Mendicância: dever do estado ou questão de solidariedade?
Enviada em 14/03/2023
Na Grécia antiga, com a expansão territorial houve a conceitualidade da aristocracia, seguido da intensificação do números de escravos. Nesse viés, a divisão social advém do crescimento populacional, visto que a inadimplência dos setores governamentais, quando associados, dificultam a conjuntura global. Assim, a mendicância deve ser analisada no cenário familiar, bem como o desequilíbrio administrativo do aspecto político e econômico.
Nesse sentido, é viável pontuar a permeabilidade das relações afetivas, acerca do problema descrito.

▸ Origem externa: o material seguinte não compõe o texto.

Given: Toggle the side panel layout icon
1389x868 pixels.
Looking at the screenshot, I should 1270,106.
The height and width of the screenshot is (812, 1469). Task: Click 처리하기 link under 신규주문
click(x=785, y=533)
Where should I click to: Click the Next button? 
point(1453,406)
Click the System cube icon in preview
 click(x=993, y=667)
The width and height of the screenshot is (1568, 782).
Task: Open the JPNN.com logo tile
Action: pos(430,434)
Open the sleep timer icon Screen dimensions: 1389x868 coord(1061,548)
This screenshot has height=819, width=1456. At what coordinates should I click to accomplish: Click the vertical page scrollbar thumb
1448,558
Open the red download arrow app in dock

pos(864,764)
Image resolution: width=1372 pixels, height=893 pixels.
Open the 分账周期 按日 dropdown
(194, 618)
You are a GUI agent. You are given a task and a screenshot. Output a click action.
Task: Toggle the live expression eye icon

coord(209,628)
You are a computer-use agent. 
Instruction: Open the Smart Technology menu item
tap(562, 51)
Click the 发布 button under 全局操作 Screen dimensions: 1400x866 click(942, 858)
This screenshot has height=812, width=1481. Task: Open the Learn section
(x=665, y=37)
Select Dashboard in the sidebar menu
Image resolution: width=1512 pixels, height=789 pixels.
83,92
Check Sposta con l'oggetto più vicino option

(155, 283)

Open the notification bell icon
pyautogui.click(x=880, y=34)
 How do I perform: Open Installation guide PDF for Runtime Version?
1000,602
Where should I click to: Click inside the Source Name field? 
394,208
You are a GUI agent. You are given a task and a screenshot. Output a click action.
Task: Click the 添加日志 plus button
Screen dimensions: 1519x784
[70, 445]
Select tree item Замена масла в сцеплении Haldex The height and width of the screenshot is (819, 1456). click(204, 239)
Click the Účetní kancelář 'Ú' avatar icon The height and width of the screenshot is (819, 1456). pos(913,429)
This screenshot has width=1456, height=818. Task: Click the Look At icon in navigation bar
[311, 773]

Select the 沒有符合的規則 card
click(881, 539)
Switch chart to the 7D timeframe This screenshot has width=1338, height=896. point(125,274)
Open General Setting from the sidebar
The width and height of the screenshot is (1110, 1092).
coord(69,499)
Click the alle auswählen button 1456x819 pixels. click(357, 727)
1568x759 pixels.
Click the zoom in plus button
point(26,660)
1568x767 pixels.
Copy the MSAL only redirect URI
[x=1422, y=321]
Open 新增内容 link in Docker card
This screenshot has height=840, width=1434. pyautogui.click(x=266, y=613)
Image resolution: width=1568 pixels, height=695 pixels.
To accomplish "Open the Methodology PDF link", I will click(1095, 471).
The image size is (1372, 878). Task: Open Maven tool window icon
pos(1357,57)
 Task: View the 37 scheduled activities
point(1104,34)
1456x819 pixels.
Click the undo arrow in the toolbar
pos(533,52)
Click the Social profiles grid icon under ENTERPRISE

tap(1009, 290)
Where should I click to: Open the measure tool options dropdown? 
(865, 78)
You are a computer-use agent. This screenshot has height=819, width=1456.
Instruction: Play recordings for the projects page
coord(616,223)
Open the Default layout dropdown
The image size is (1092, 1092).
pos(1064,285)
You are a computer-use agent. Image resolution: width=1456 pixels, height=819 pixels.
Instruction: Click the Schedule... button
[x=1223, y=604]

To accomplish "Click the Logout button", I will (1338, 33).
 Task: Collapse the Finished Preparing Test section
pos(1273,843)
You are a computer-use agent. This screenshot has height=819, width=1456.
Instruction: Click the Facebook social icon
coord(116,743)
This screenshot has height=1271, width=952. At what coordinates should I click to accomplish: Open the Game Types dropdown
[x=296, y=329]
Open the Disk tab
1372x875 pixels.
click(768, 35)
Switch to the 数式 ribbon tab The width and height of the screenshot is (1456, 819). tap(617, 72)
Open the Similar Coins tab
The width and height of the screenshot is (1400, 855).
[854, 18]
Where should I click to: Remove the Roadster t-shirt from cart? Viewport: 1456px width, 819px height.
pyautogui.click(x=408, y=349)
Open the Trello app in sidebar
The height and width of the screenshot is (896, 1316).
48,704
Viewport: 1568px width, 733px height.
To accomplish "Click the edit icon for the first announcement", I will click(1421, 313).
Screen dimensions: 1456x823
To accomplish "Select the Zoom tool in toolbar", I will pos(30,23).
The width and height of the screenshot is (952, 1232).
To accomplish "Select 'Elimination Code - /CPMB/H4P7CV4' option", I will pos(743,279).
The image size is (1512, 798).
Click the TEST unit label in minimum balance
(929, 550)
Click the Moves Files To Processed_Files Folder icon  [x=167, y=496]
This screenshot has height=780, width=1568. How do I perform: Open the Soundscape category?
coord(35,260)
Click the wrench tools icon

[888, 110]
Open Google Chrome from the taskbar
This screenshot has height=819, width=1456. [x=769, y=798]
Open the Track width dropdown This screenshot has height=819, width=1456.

O filósofo, Zygmund Bauman, aborda a “Modernidade Líquida”, pensamento que pode ser associado as relações humanas atuais, como a fluidez dos sentimentos, interfere na acumulação do individualismo. Sob essa perspectiva, a viscosidade do meio familiar, sendo conexões conturbadas , projeta na essência humana, atitudes de abandono, o que muitas vezes encaminha para destinos conceitualizados, como incorretos. Assim, nota-se o quanto a esfera afetiva, influência o desenvolver da problemática inserida.
Outrossim, salienta-se a ausência da solidariedade das forças governamentais, mediante a não garantia de recursos básicos. O poeta estadunidense, Henry Wadsworth, expõe que enquanto uns trabalham excessivamente, outros se fortalecem, esses “poderosos” limitam os “fracos” à própria sobrevivência. Desse modo, alguns indivíduos negligenciam a exclusão social, tentam mascarar a realidade, a qual é submissa ao ciclo dos mesmo. Logo, a mendicância vai além do âmbito social e econômico, estando atrelada aos requisitos internos e externos da nação.
Portanto, evidencia-se a presença das autoridade governamentais, diante da elaboração de projetos que visem a garantia dos recursos essenciais, a exemplo do aumento de cestas básicas, além de realizar campanhas informativas de cunho igualitário, através da mídia, acerca da redução do preconceito, para com pessoas que vivem nas ruas ou que estão inseridas nesse mesmo contexto. Com essas propostas, a “Modernidade Líquida” será apenas um pensamento do passado, sendo lapidado pela democracia.